I was raised in PA and if you shot a squirrels nest up there no one would hunt with you again. The idea was the baby squirrels were next years stew.swampgator wrote:If the tree has no hollows, the squirrels will build a large nest in forks of the tree. The outside is usually made of sticks and leaves very much like a bird nest and inside will be lined with leaves and soft grasses. Back about 40 years ago or so, would go hunting about daylight. You could shoot into the nest and then your partner could shoot the squirrel as it tried to escape. Yum! Fried squirrel and gravy with biscuits.
I don't know how many squirrel I shot or ate but it was more an a few. Over the years I got picky I would only shoot squirrels that lived in hickory nut trees. I didn't like the flavor of the meat of squirrels that ate oak acorns.
We never shot or ate a squirrel or rabbit up north until after the first hard freeze. Not sure why but that was how we did. So I don't eat any southern squirrel, no freeze. Today I view them not as game but as fuzzy tail rats and I hate them. Very destructive if they get into your house attic. I cheer the hawk when I see one with a squirrel.

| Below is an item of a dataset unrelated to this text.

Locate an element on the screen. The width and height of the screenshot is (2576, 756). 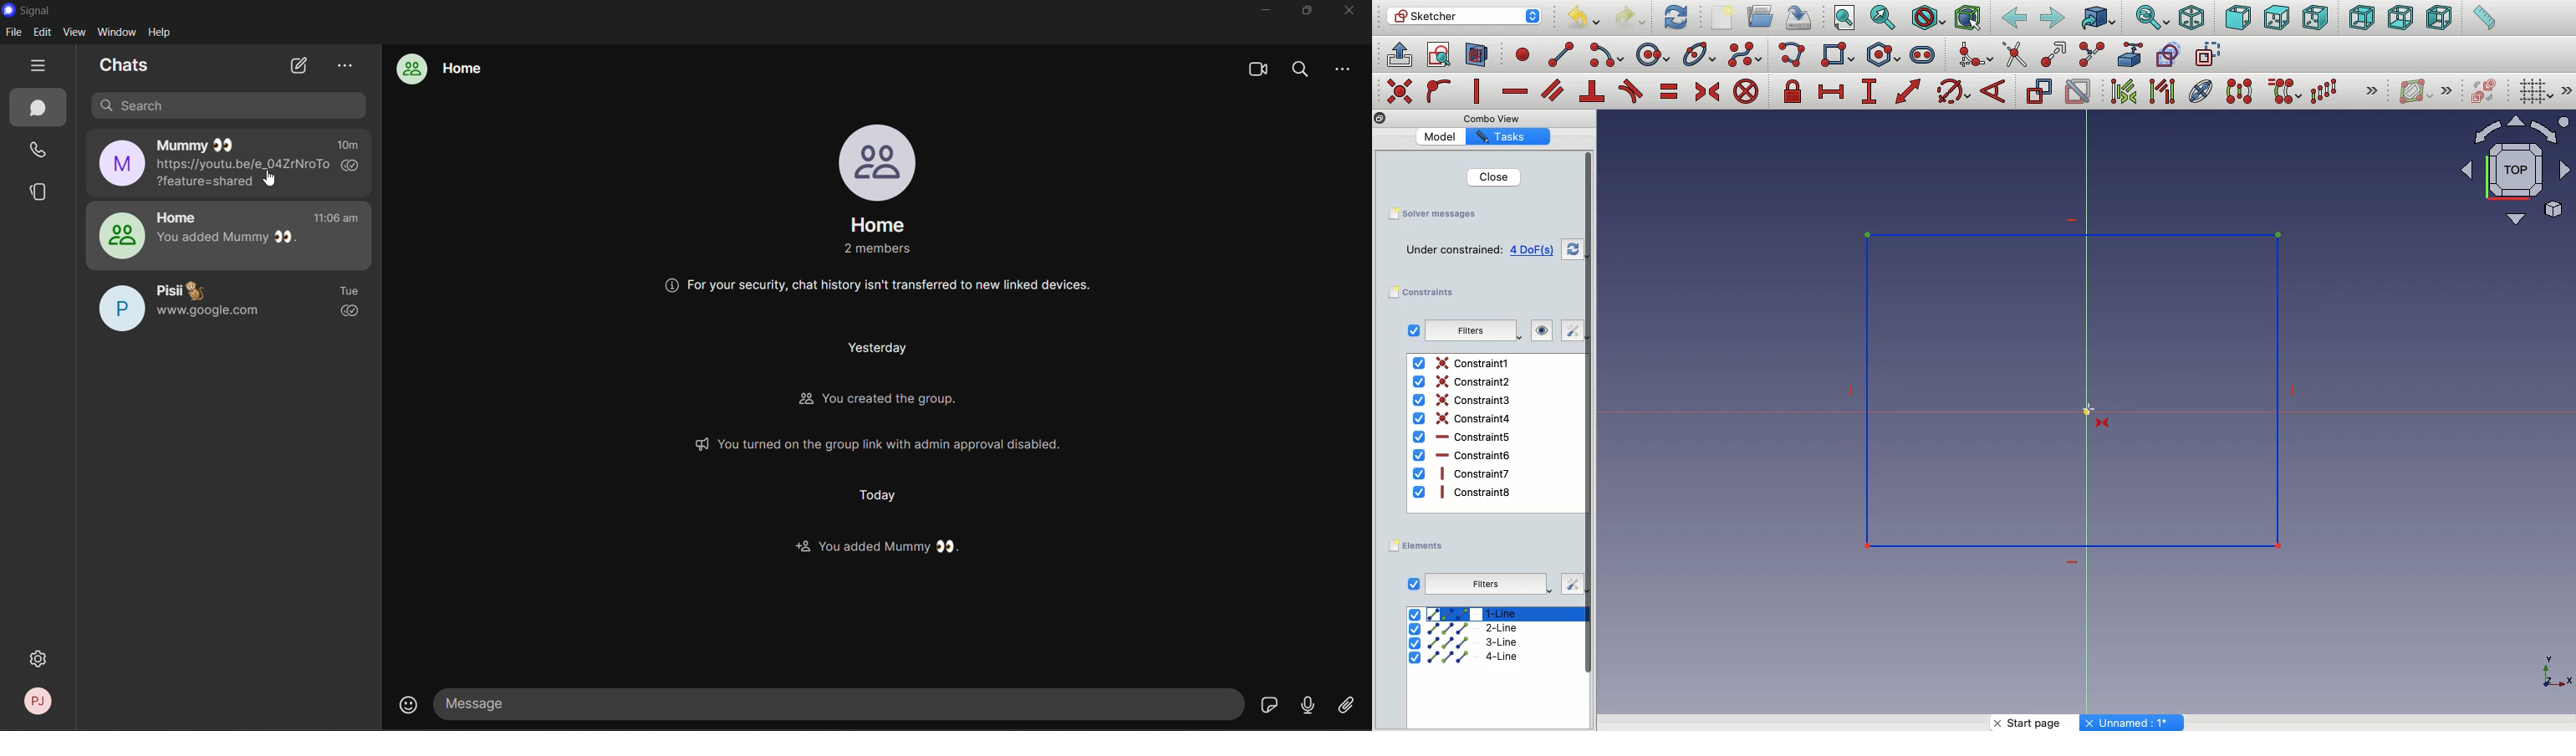
Model is located at coordinates (1443, 136).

If you want to see something interesting is watching a Hawk hunt morning doves. The doves hunker down close to the ground if they see a hawk. The hawk will fly back and forth screaming until one of the doves take off. Then at about 10 feet off the ground the Hawk hits it. When the hawk hits dove feathers literally explode off the dove. It looks like a firework went off. Feathers everywhere. Both Hawk and dove hit the ground and the hawk readjusts it hold on the dove and off it flies.
I have one Hawk that loves to hunt by our bird feeder and eats the dove up in the pine tree. They tear off the dove wings and throw them down. Everytime I find two dove wings I know a hawk had a meal.